Two weeks ago on September 22nd was National Business Women’s Day. I love this concept: taking time to reflect on and celebrate the many great women I have had the pleasure of meeting and working with over my career, especially through WBENC and Astra. But having a dedicated day to recognize women in business across the country made me consider, in particular, women working in the tech sector, those I’ve gotten to work with and the many I have not.
While we at ARTÉMIA Communications are heavily involved in supplier diversity, we are also passionate about diversity as a whole. It’s no secret that the ratio of men to women in the tech industry is unbalanced, with a recent study in the Huffington Post pointing out that “women only hold 26 percent of all tech jobs.” As someone involved in the area of diversity, I am especially invested in working towards making all company cultures, across every industry, more aware and embracing of diversity.
You might think that we are making progress in increasing the representation of women in the tech industry, but unfortunately that’s not the case yet. A study by the American Association of University Women pointed out that the number of women in computing used to be 35% back in 1990, and has fallen to 26%. According to the Huffington Post, women currently make up 30% of Google’s workforce but have only 17% of the tech jobs. At Facebook and Twitter women are only found in 15 and 10% of tech positions, respectively. Across the rest of the company’s non-technical positions, however, the gender split is largely 50-50.
On a positive note, more tech companies are beginning to release diversity numbers and realize the benefits of having a diverse staff. Google first shared its diversity numbers in 2014, and other companies followed suit. Yet the number of women in the tech industry remains far too low and it is critical that we continue working towards more diverse workplaces.
I’ve been asked many times over the years, working with clients across industry sectors: Why should a company push for workforce diversity? Does it really matter?
I decided to answer here with some of my top motivators:
Team Ingenuity and Success
A great team has a diverse spectrum of skills, backgrounds, and personalities. All of which combine and complement each other to create solutions to problems and execute tasks in innovative ways, thanks to a variety of perspectives and ways of looking at things. This shows what most of us know, to quote a recent Anita Borg study, “diversity powers innovation.”
This study even shows that teams with “at least one female member outperform all-male groups in collective intelligence tests.” Furthermore, the study includes a report from the London Business School which “explores the impact of the proportion of women in professional working teams.” Their conclusion? The best gender ratio for a professional team is 50:50.
Knowing Your Audience
A great team is an important aspect of a successful business enterprise, but knowing your audience is also critical. A company’s reputation in any sphere is paramount to initial and continued success. By portraying themselves as an organization that prioritizes inclusivity, investment, and development for diversity, a company can stand out from the pack. Which I can assure you, having worked with many tech and startup companies, is a daily struggle from a PR and marketing perspective.
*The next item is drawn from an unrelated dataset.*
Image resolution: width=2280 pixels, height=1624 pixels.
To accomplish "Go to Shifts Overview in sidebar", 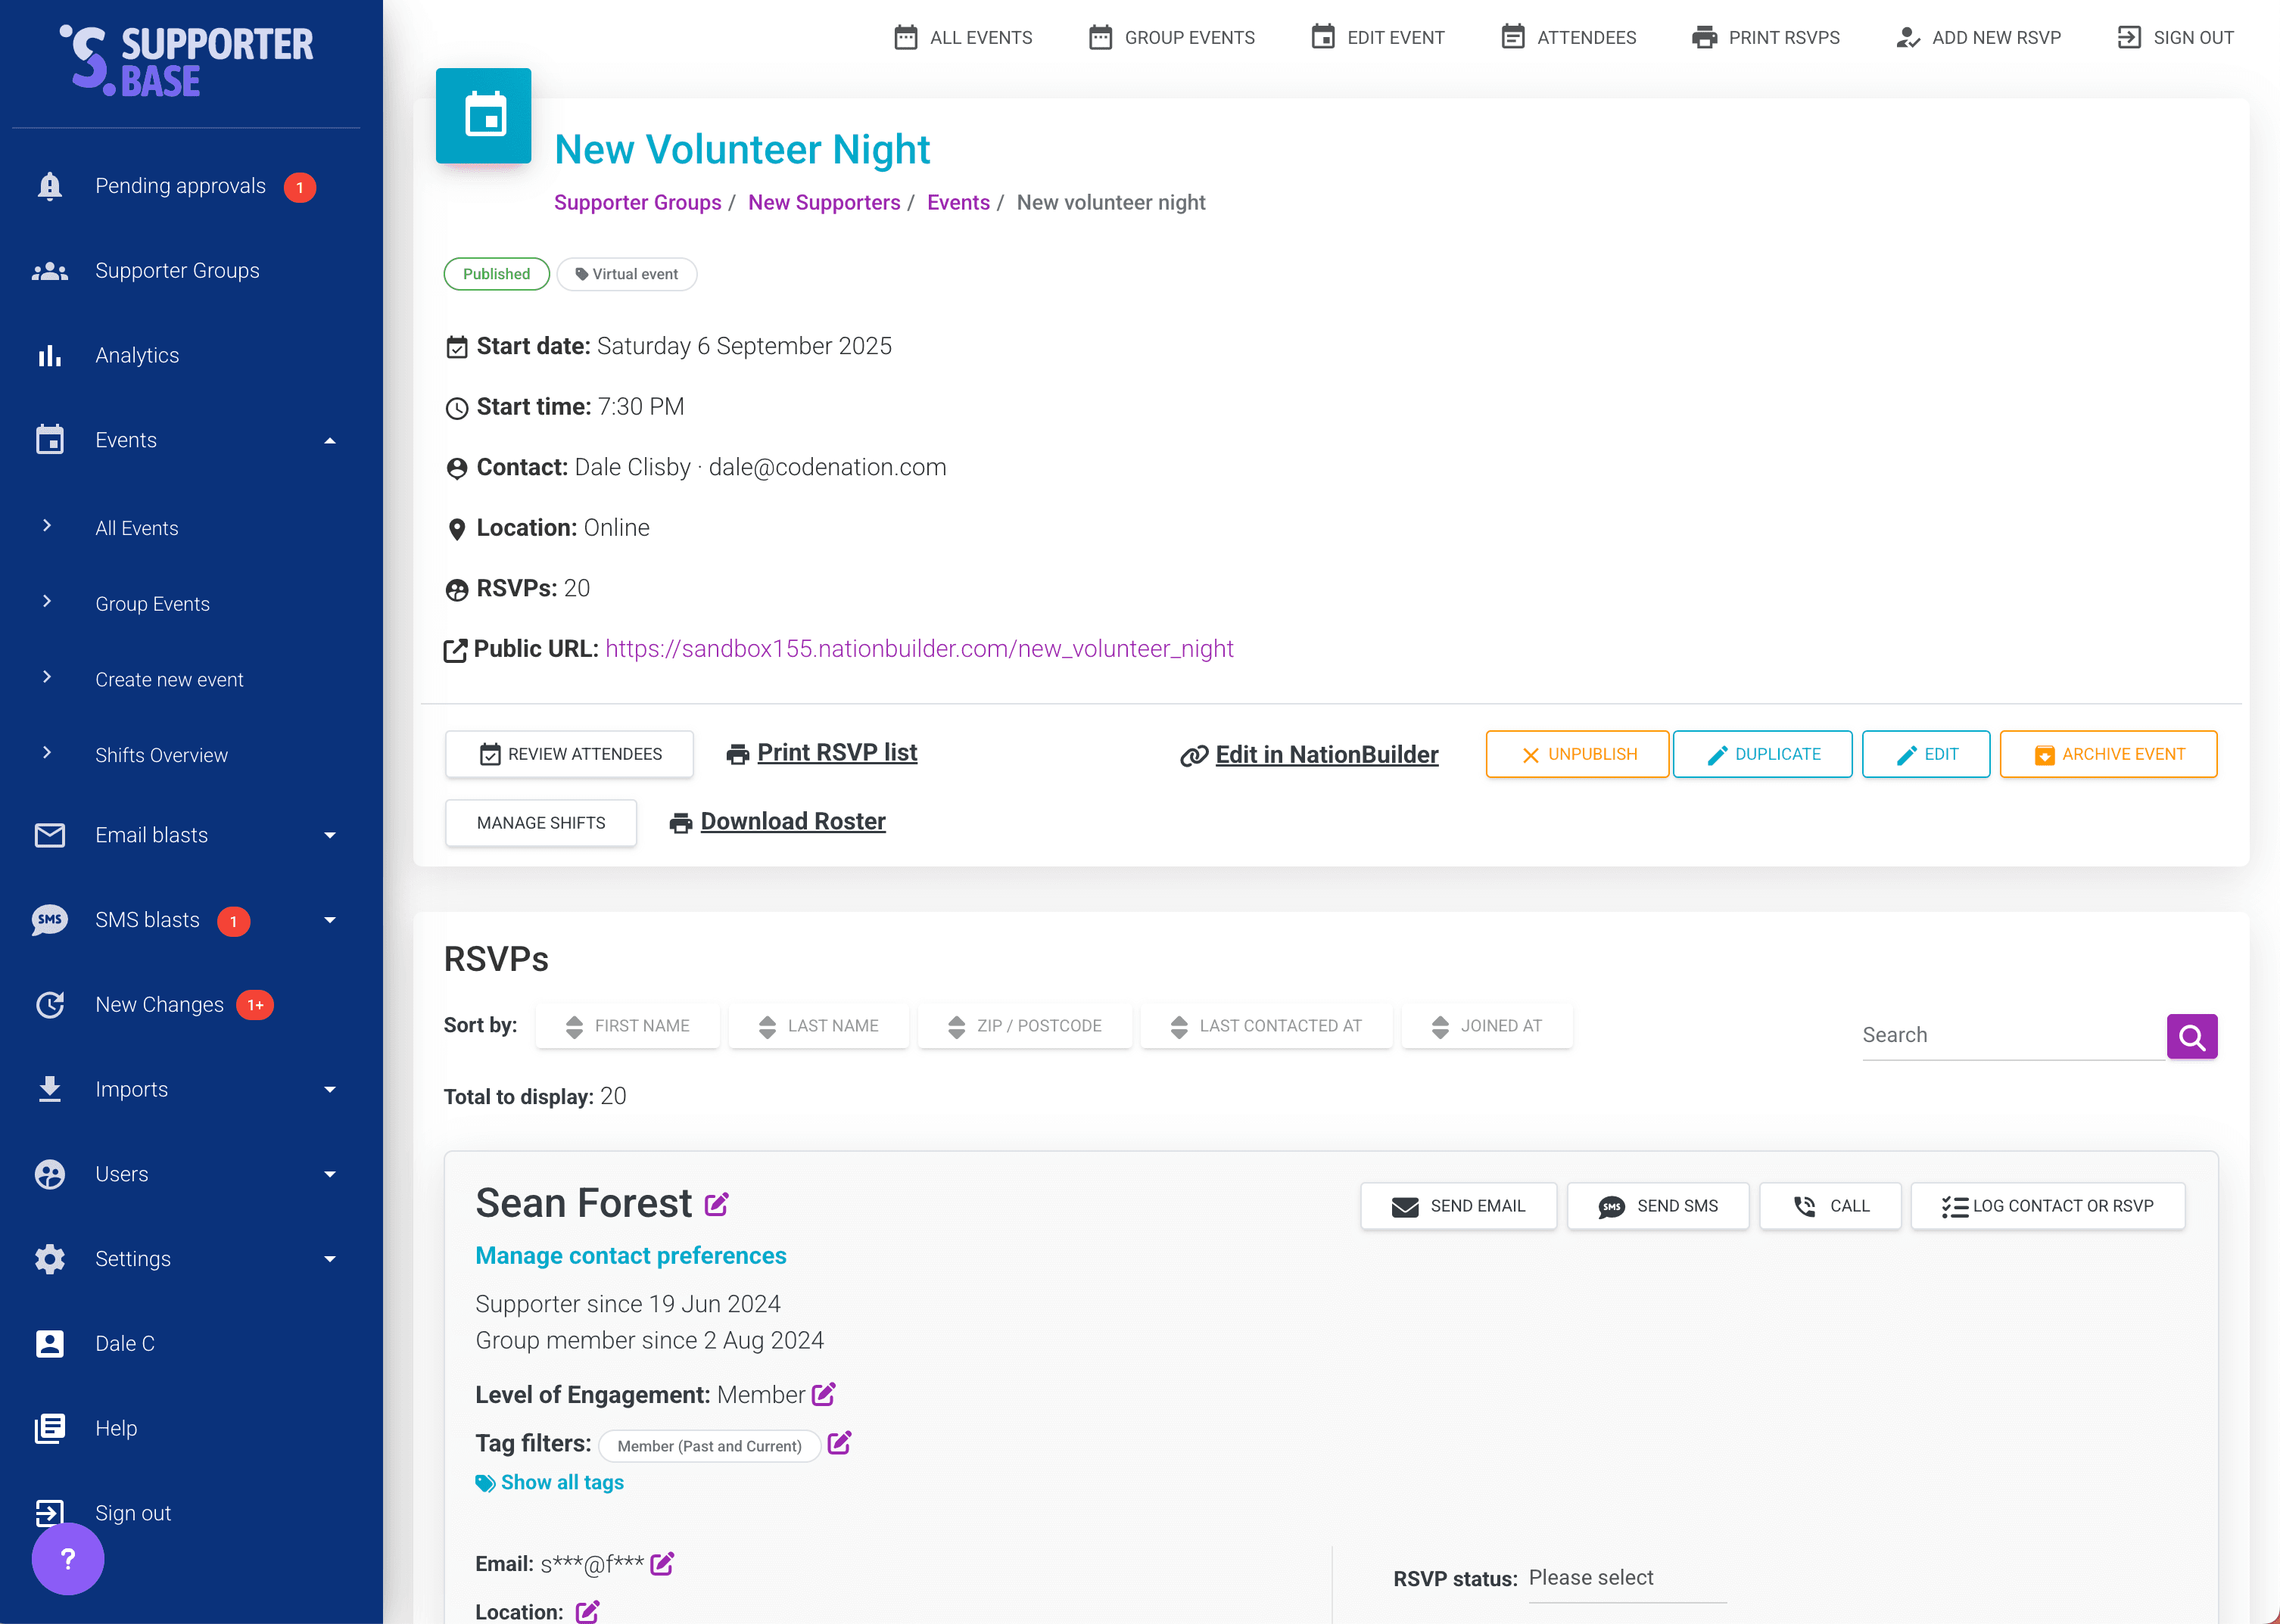I will [x=161, y=755].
Anita Borg agrees, “One way to send positive signal to the labor market is to identify, attract and develop female talent.” And success for one of us is success for all. Considering that the US Bureau of Labor Statistics stated “IT will be one of the fastest growing sectors of the US economy,” it is definitely time for women to move into tech.
A report by Catalyst found that “Fortune 500 companies with the highest representation of women board directors attained significantly higher financial performance, on average, than those with the lowest representation of women board directors.” Given that well managed diversity produces results at every other level in the company, it only makes sense that diverse leadership at the highest levels would amplify those strategic innovations.
While the common opinion that women are more skilled at collaboration and relationship building may be due in part to a societal bias, it has also been reinforced by various studies. Research from the Harvard Business Review showed that women generally are more deliberate about building relationships in a wider network, and took greater care when assessing prospective connections.
The National Bureau for Economic Research found that “women are more attracted to cooperation than men. Men often overestimate their capabilities, while downplaying those of their colleagues, while women are a better judge of their abilities and therefore are not averse to suggestions and help from their team members.”
There is hope that the number of women in leadership is on the rise. Last year a survey study from the UC Davis Graduate School of Management found that “the number of female CEOs [in surveyed companies] rose from 14 to 17, for a 21 percent increase [from the previous year].” And in 2015 there was ample movement by some biotech companies which moved to put women in the most “plum executive spots” according to Fierce Biotech. Fintech may also be paving the way, as evidenced in this feature about “pioneering women shaking up digital finance.”
No matter where your company currently lies on the diversity spectrum, there are always ways to improve. As Google introduces workshops to highlight diversity awareness, and others push for hiring practices that focus on diversity as one of the bottom lines, we know how far we have come—and how far we still have to go. By working together, we can come closer to diversifying workplaces and enjoying the benefits as organizations and as individuals. I strongly believe diversity is a large piece of the puzzle in establishing great work environments and to creating and delivering a superior product.